TASK: Read through the lines below and copy the ones holding the string "computer".

=== Section Start ===

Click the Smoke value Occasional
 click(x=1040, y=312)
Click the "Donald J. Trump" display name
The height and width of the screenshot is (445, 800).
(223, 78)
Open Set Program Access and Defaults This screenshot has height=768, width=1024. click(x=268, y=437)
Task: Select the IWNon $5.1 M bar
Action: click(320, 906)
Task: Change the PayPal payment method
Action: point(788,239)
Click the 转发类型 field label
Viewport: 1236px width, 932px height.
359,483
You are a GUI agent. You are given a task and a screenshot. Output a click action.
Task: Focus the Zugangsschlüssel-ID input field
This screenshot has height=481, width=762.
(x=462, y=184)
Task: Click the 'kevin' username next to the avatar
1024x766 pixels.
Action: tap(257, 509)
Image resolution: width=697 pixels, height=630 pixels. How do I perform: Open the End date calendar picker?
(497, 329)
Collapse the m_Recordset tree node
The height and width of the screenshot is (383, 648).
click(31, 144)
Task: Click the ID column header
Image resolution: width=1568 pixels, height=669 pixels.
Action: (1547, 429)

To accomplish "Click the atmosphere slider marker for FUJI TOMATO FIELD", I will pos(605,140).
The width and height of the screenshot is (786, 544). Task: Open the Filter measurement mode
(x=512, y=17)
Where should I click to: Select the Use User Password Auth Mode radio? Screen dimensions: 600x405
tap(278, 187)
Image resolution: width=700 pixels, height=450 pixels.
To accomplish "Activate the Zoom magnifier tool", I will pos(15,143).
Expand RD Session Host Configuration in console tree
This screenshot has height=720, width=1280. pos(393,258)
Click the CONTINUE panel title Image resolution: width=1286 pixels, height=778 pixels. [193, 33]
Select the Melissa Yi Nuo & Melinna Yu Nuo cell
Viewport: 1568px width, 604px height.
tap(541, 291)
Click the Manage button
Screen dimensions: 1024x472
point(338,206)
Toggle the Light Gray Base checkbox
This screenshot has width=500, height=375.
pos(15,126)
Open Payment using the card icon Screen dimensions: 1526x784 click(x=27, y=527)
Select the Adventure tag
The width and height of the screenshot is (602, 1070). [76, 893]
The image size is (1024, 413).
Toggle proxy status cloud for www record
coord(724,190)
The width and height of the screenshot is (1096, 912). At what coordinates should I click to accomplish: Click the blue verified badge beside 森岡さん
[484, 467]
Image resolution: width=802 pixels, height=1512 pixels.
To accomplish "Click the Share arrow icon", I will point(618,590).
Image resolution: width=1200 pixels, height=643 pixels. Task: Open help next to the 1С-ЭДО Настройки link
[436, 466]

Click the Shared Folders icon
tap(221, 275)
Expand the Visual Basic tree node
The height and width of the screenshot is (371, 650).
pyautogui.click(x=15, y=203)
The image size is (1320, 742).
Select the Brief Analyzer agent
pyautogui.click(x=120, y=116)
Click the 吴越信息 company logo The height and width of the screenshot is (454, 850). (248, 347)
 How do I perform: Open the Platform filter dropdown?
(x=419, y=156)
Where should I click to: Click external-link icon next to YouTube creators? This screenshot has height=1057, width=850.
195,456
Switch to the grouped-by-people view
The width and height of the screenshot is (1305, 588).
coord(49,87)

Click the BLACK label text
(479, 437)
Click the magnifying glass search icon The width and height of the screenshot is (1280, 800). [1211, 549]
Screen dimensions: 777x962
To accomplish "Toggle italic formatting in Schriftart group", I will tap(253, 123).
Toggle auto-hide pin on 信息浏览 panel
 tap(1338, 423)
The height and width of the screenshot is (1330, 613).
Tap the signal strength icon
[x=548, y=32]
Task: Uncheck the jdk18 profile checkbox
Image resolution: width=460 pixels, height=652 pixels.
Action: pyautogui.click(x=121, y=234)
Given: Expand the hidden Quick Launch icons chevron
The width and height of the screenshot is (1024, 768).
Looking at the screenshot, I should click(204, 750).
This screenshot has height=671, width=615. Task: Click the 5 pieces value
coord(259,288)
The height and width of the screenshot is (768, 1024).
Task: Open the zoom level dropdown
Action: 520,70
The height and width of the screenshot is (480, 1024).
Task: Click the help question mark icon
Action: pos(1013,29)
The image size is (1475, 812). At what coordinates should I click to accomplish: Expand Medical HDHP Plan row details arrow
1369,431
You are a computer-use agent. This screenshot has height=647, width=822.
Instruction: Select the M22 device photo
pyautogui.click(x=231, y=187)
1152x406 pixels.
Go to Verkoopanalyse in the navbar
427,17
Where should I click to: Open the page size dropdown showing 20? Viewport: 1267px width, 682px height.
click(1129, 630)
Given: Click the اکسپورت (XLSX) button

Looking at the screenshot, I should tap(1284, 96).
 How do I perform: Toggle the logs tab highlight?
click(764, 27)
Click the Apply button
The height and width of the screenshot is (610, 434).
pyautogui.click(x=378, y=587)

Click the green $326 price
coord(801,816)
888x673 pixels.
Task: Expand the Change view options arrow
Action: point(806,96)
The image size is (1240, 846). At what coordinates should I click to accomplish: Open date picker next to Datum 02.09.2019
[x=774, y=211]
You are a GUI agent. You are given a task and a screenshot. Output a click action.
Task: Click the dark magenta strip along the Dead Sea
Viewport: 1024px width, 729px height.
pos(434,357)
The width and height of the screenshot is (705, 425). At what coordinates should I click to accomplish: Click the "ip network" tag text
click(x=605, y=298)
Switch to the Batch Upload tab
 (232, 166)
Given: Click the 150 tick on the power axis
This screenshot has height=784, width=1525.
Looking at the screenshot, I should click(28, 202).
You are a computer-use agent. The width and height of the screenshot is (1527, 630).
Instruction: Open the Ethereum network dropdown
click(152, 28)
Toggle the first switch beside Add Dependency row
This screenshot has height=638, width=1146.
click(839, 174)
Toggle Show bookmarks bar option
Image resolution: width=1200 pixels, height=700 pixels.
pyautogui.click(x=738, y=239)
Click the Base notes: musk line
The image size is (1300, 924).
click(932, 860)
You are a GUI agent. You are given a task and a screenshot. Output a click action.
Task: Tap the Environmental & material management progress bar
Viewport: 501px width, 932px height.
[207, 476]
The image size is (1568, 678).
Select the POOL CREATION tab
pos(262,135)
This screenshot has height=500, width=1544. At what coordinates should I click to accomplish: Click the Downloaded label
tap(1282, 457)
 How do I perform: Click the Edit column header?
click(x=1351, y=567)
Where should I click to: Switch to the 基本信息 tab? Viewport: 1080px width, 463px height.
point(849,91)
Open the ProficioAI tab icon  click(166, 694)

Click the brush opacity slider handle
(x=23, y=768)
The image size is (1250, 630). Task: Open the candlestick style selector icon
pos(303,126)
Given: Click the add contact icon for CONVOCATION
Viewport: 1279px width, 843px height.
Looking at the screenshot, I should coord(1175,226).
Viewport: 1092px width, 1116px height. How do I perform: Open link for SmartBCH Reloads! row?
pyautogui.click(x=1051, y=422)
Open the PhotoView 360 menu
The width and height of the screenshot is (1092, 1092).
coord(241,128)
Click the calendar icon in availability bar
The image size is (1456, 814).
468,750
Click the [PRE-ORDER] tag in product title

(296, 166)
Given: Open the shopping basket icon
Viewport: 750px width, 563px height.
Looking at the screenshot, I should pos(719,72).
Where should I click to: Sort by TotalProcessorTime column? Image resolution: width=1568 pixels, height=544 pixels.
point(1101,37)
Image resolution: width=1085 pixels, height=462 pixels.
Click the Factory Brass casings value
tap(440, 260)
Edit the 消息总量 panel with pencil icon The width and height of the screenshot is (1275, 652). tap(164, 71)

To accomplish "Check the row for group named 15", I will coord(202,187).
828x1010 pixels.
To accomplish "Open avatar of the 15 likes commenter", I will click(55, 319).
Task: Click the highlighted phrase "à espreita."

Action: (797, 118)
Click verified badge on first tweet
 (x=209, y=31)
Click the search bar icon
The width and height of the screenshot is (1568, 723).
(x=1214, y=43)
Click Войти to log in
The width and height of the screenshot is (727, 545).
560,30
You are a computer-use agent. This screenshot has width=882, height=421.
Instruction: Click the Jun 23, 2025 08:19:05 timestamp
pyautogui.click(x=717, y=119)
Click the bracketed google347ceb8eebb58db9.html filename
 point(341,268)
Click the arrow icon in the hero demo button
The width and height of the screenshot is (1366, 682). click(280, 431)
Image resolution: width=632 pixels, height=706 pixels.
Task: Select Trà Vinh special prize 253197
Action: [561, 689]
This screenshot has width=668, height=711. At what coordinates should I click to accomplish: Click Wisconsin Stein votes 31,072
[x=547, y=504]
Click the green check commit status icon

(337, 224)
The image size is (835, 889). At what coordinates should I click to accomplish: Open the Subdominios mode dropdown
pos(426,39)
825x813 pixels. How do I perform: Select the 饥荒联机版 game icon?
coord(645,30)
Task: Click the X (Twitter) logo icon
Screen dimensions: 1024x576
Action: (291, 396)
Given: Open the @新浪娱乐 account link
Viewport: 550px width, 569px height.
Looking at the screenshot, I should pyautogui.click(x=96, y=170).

=== Section End ===

OUTPUT FOR THIS TASK:
You are a computer-use agent. This screenshot has height=647, width=822.
You are a computer-use agent. The width and height of the screenshot is (1527, 630).
You are a computer-use agent. This screenshot has width=882, height=421.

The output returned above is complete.